-- Document text --
-*-

A more formal representation of the information flow policies of the SoC will be given later in Section IV-A1. The



Fig. 2. SystemC TLM 2.0 example with two MPUs and two memories

intuition here is that MPU1 should not be able to access Memory1 which holds the security keys. The access control policies that are implemented in the Interconnect to enforce this are as follows:

- 1) if  $((mpu_nr == 1) \&\& (mem_nr == 0))$
- 2) if ( (mpu\_nr == 2) && (mem\_nr == 1) )

Such access control policies are commonly implemented in components with routing functions. Intuitively, the access control policies, when properly implemented, would be enough to achieve the isolation of the untrusted MPU1. This will be confirmed later by our analysis as detailed in Section IV-C. Now consider a new scenario that a designer decides to add an additional buffer (Memory2), shared by both MPUs, for buffering data for overall performance enhancement. However, with the shared buffer indirect information flow between Memory1 and MPU1 exists. A software adversary can use MPU2 to read the confidential keys from Memory1 and write them into the buffer. Then MPU1 can read the keys from the buffer. Such indirect information flow (via another IP) is not trivial to detect, especially without an automated analysis like our proposed VP-based IFT approach.

### C. Overall Workflow

The overall workflow of our data flow driven information flow approach for SystemC TLM 2.0 is shown in Fig. 3. The approach is based on a static analysis, hence it needs to be only run once to validate the information flow security properties. Essentially, our approach uses data flow analysis to perform static taint analysis, and combines this information with system binding information and call-graphs to validate the security properties defined for a SoC.

First the *security properties* are read, followed by identification of source and sink (destination) of each property to be verified in different paths. From the elaboration phase of the system, connectivity of VPs is identified (*binding information*). This helps in identifying how data flows through the system (see Section IV-A2).

It is followed by *access control information* extraction (see Section IV-A3). It identifies the set of all access control policies implemented inside a system. In the next step construction of call-graphs is performed to be used in analysis at the end.

-*-

-- Problem set --
1. In the passage on information flow in SystemC TLM 2.0, which memory holds the security keys?
2. Summarize the passage on information flow in SystemC TLM 2.0 in two sentences.
3. Repeat the stretch of the passage on information flow in SystemC TLM 2.0 from "A more formal" through "(mem\_nr == 1) )".

-- Material --
-*-

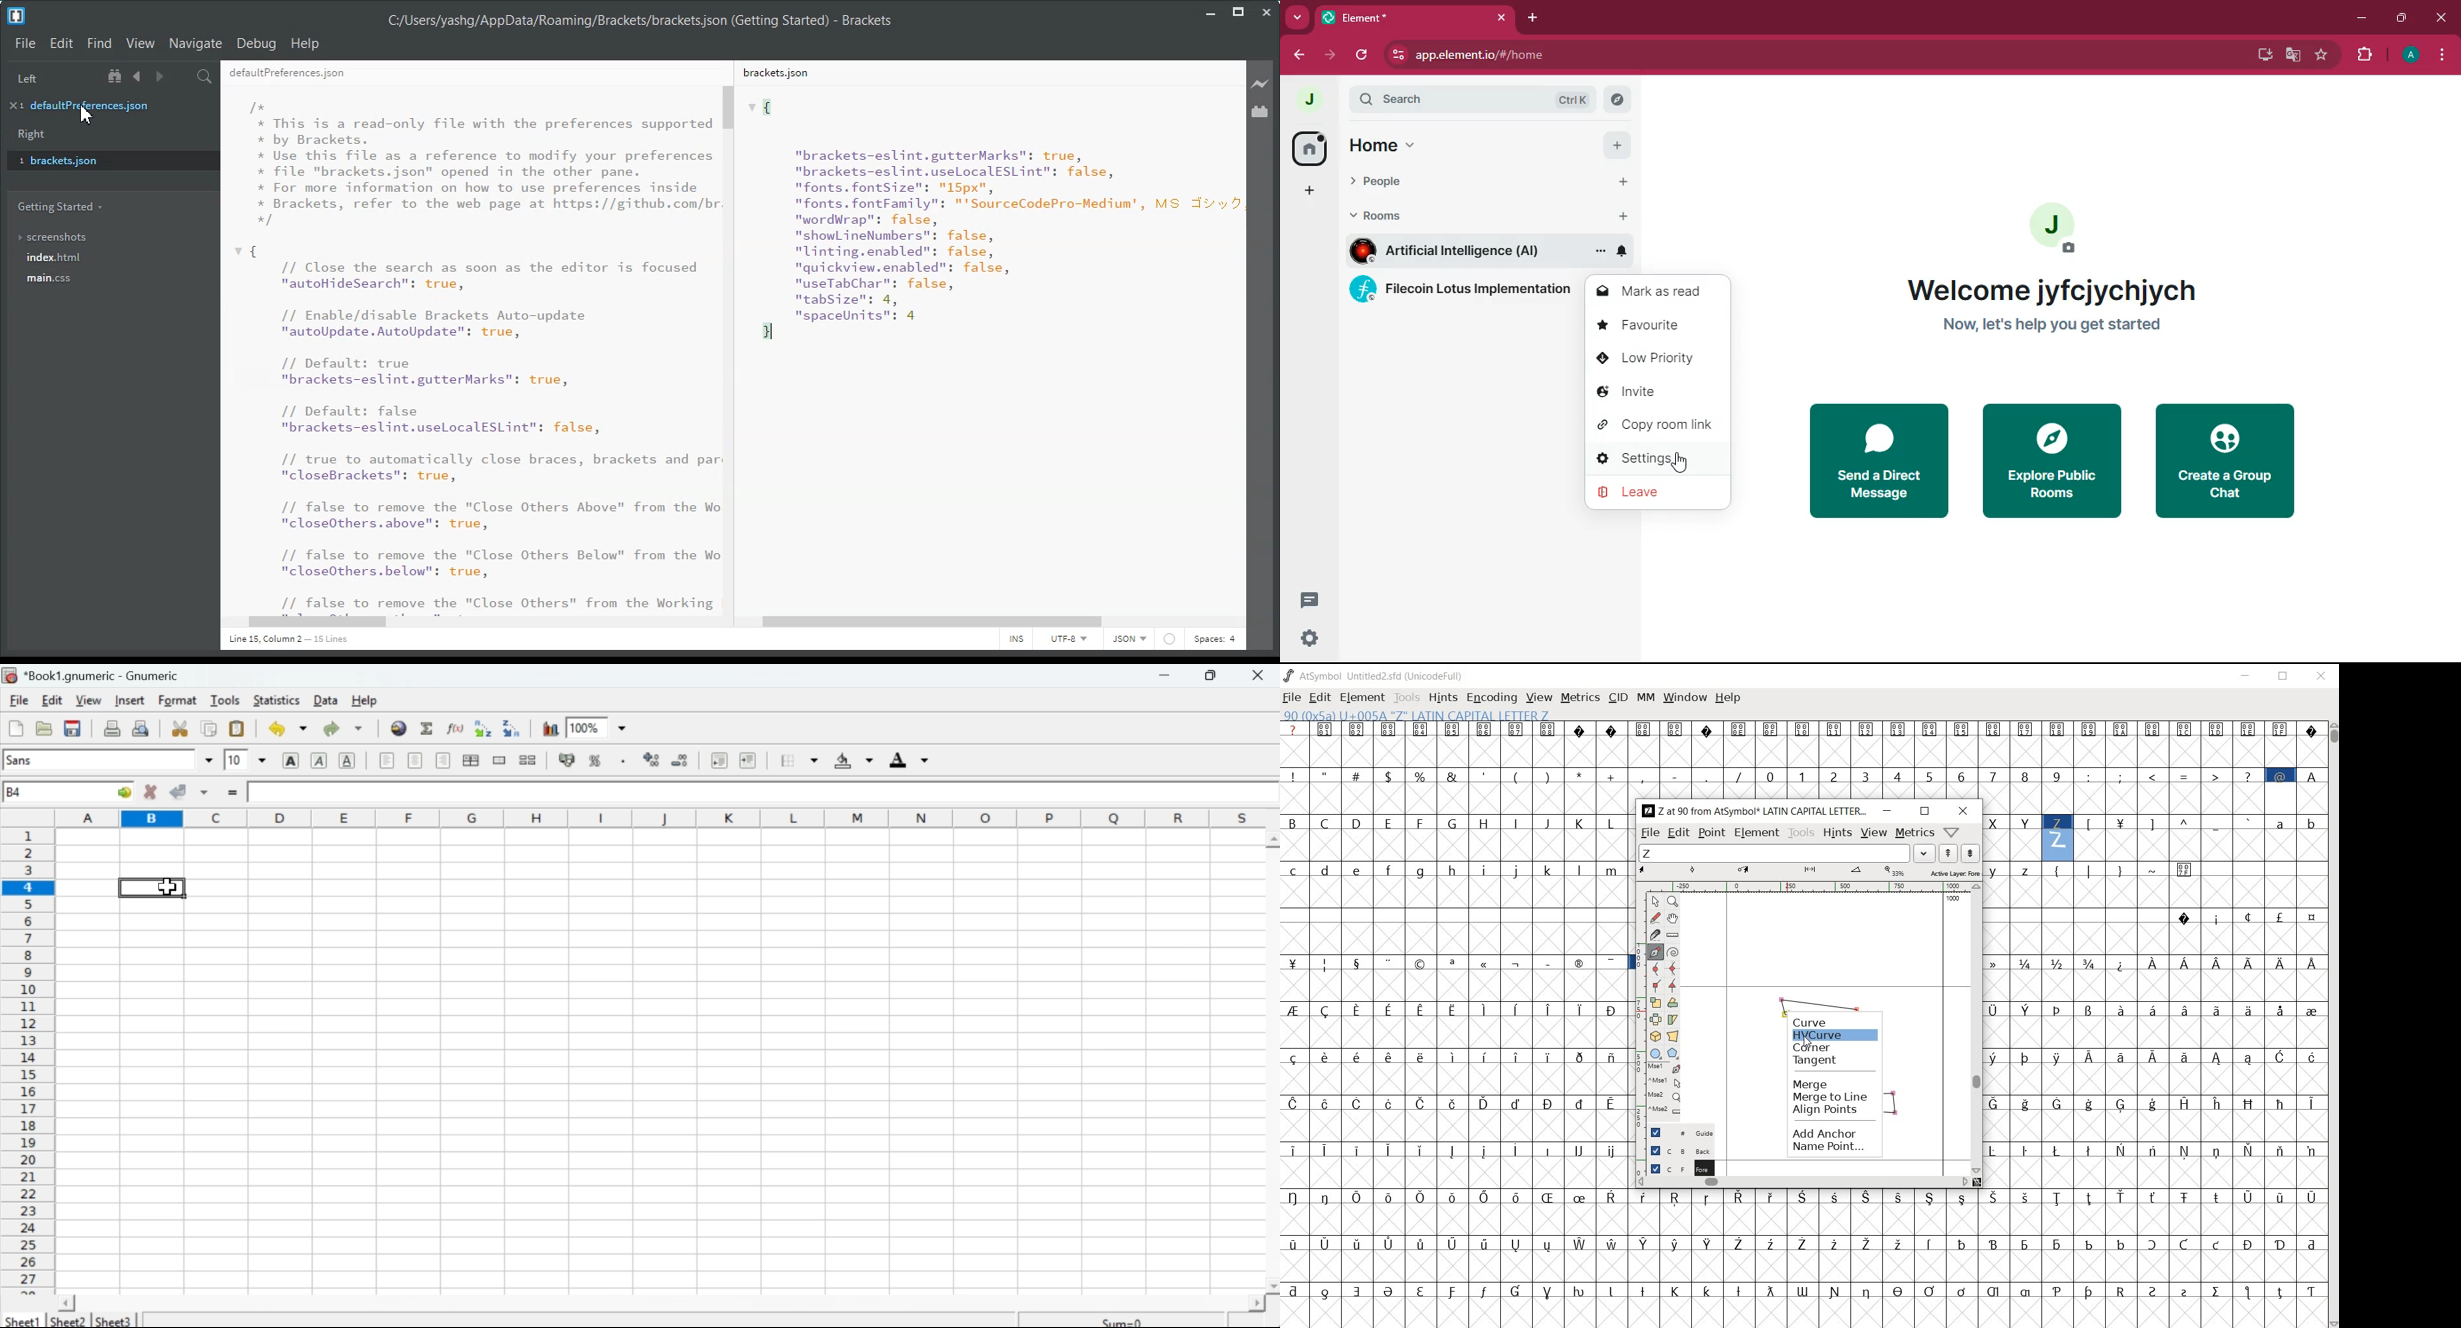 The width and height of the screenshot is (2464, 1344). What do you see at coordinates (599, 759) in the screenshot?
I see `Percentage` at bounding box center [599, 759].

-*-

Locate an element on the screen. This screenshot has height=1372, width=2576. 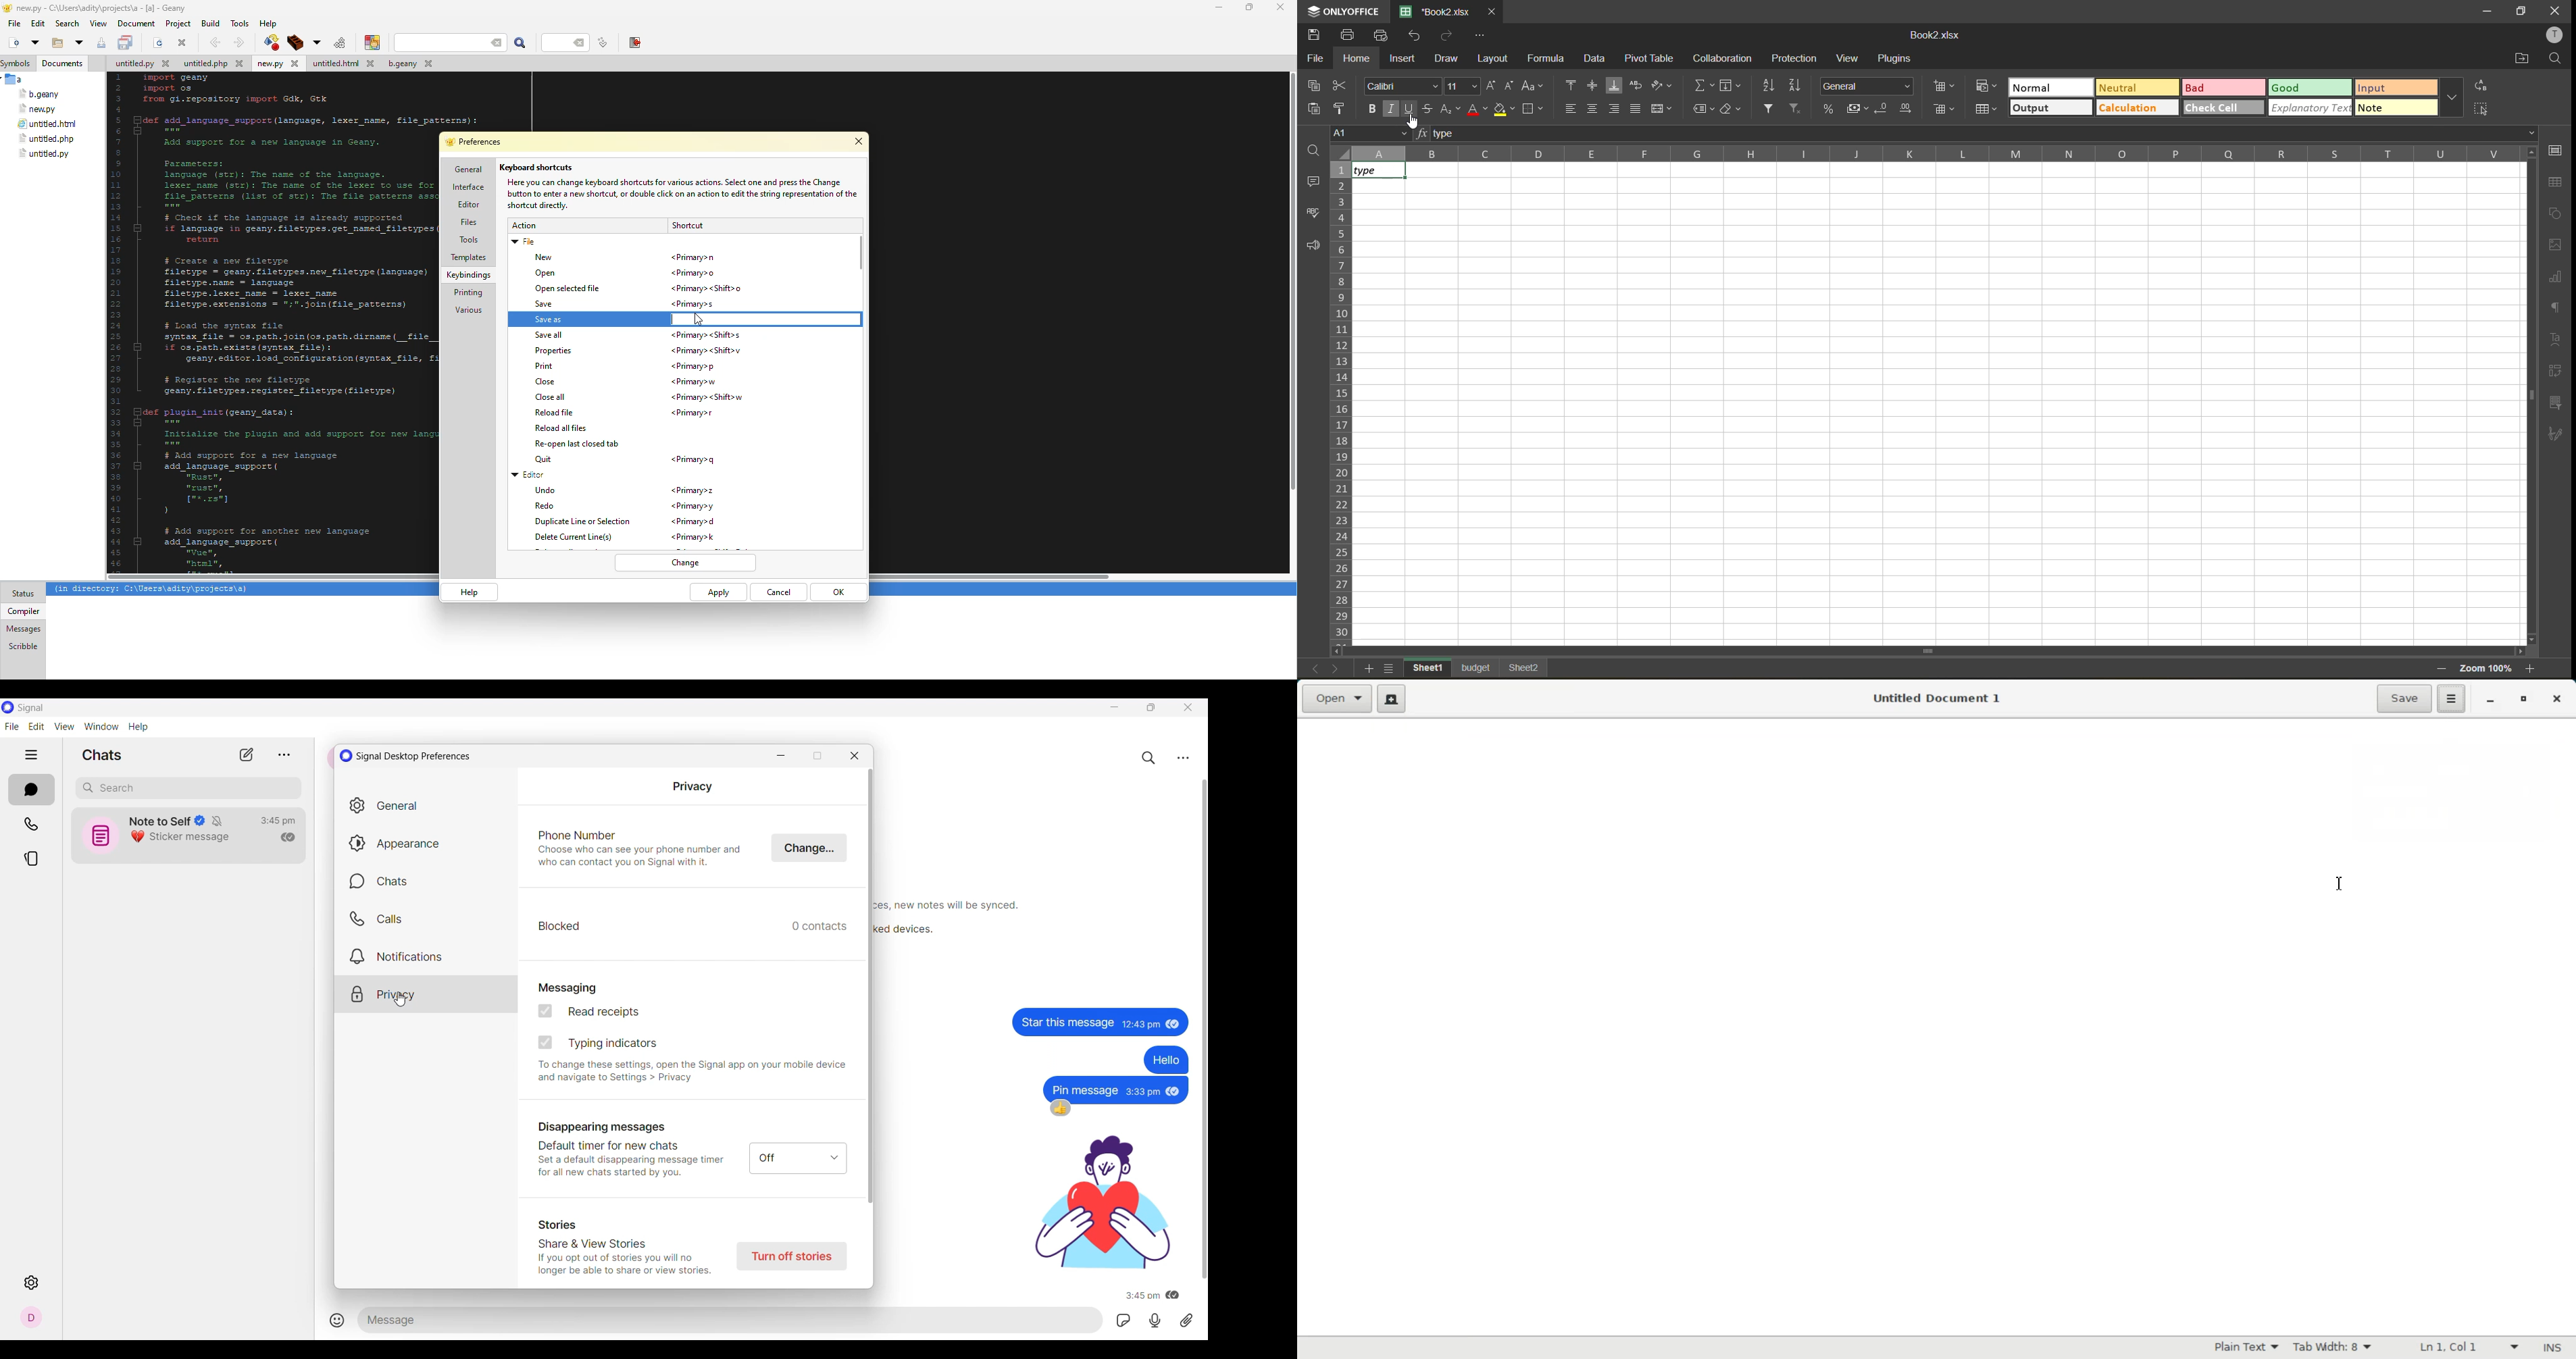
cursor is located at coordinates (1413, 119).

-*-

-- Outputs --
1. Memory1 holds the security keys.

2. The Interconnect's access control policies are meant to keep the untrusted MPU1 from reaching Memory1, which holds the security keys. However, a buffer shared by both MPUs creates an indirect flow through which MPU2 can copy the keys for MPU1 to read, and the proposed static approach checks such flows by combining data flow and taint analysis with binding information, access control information and call-graphs.

3.
A more formal representation of the information flow policies of the SoC will be given later in Section IV-A1. The



Fig. 2. SystemC TLM 2.0 example with two MPUs and two memories

intuition here is that MPU1 should not be able to access Memory1 which holds the security keys. The access control policies that are implemented in the Interconnect to enforce this are as follows:

- 1) if  $((mpu_nr == 1) \&\& (mem_nr == 0))$
- 2) if ( (mpu\_nr == 2) && (mem\_nr == 1) )